Black students typically don’t see themselves reflected throughout the school campuses they walk through on a daily basis or in the curriculum they have to learn. These experiences show a lack of inclusion that has a significant effect on their mental health.

As the pandemic continues, students are experiencing heightened stress — particularly academic stress — and burnout. With the Delta variant posing a threat to having a normal campus experience, these stressors have increased the student mental-health concerns that have been on the rise for years.

Higher education began as a privilege in this country. Harvard’s first commencement was in 1642 with just nine students. They were, of course, all white and male. According to the Journal of Blacks in Higher Education, this year Harvard accepted only 1,968 students out of the 57,435 who applied to the class of 2025. Black students make up 18 percent of the admitted class — an increase from the 14.8 percent of the previous class.

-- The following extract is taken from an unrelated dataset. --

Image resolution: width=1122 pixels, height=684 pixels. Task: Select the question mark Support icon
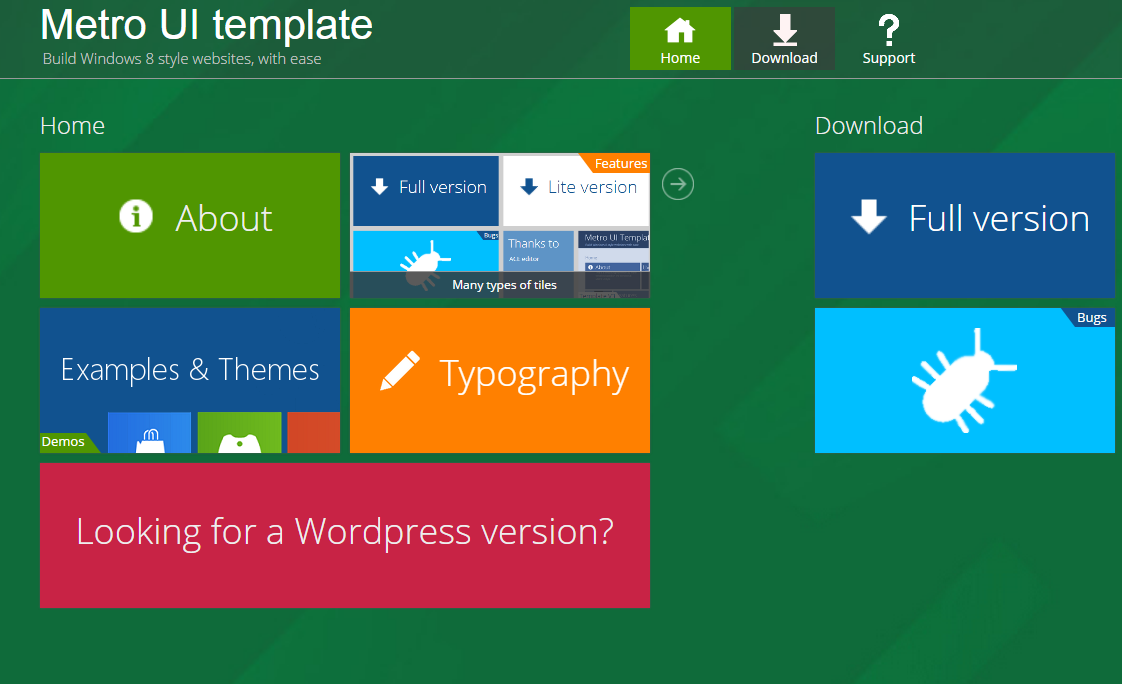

“We have the most diverse class in the history of Harvard this year, economically and ethnically,” reports William R. Fitzsimmons, dean of admissions and financial aid. “This is an incoming group of students who’ve had experiences, unlike any experiences first-year students have had in the history of Harvard or history of higher education.”

Fitzsimmons is right. These students’ experiences are unlike any that the Ivy-league institution has seen before and during a time we haven’t seen before. The questions remain: Is Harvard equipped to respond to the social, emotional, and academic needs of Black students? How are they going to meet these unique experiences and create space for Black students to be supported and thrive?

At the University of California-Riverside (UCR), Black students graduate at a rate higher than any other college in California and any other group on campus. This is due, in large part, to the community of support the campus has cultivated.  

UCR has a Black Alumni Chapter, as well as a Black Faculty and Staff Association made up of professionals on campus across various disciplines. They serve as role models and mentors from the beginning of a student’s journey, and it continues after graduation. African Student Programs (ASP) is the first professionally staffed Black student resource center in the University of California system.

As with many campuses, UCR is requiring COVID vaccination for all students, faculty and staff this fall. Non-compliance of this will cause a suspension in student status, including exclusion from classes and all university activities.

Total inoculation may be a step towards some level of normalcy on campus, but many Black students do not have adequate access to the vaccine. The absence of the vaccine, or lack of the vaccine, has the greatest impact on Black communities.

Some colleges and universities had to make emergency transitions to the online space, and it highlighted how remote learning reinforces educational inequities for Black students. Truth is, not everyone has access to high-speed Internet, which is required for online education. However, a larger issue is simply having the equipment needed, such as a laptop.

Grantham University, a 100 percent online school located in Lenexa, Kansas, is able to provide an education that is affordable and flexible. These two factors are at the top of the list for first-generation, non-traditional students. Once the pandemic forced us all inside, Grantham students were able to continue without disruption to their usual academic routine. Recognizing that many students did not have access to technology, Grantham now provides a new laptop upon enrollment.

Black students have the right to a safe and affirming learning environment, which requires initiatives on the local, state, and national level. This includes significant investment in mental health services to address the impacts of the pandemic and racial trauma.

The reality is that faculty and staff members are also feeling overwhelmed and traumatized. Not only do they need access to resources but also the professional development necessary to address the social, emotional, and academic needs of their Black students.

Higher education has taken action to be more equitable, but the work is far from done. Campuses have to value making a difference within marginalized groups, which in turn amplifies the learning experience for everyone.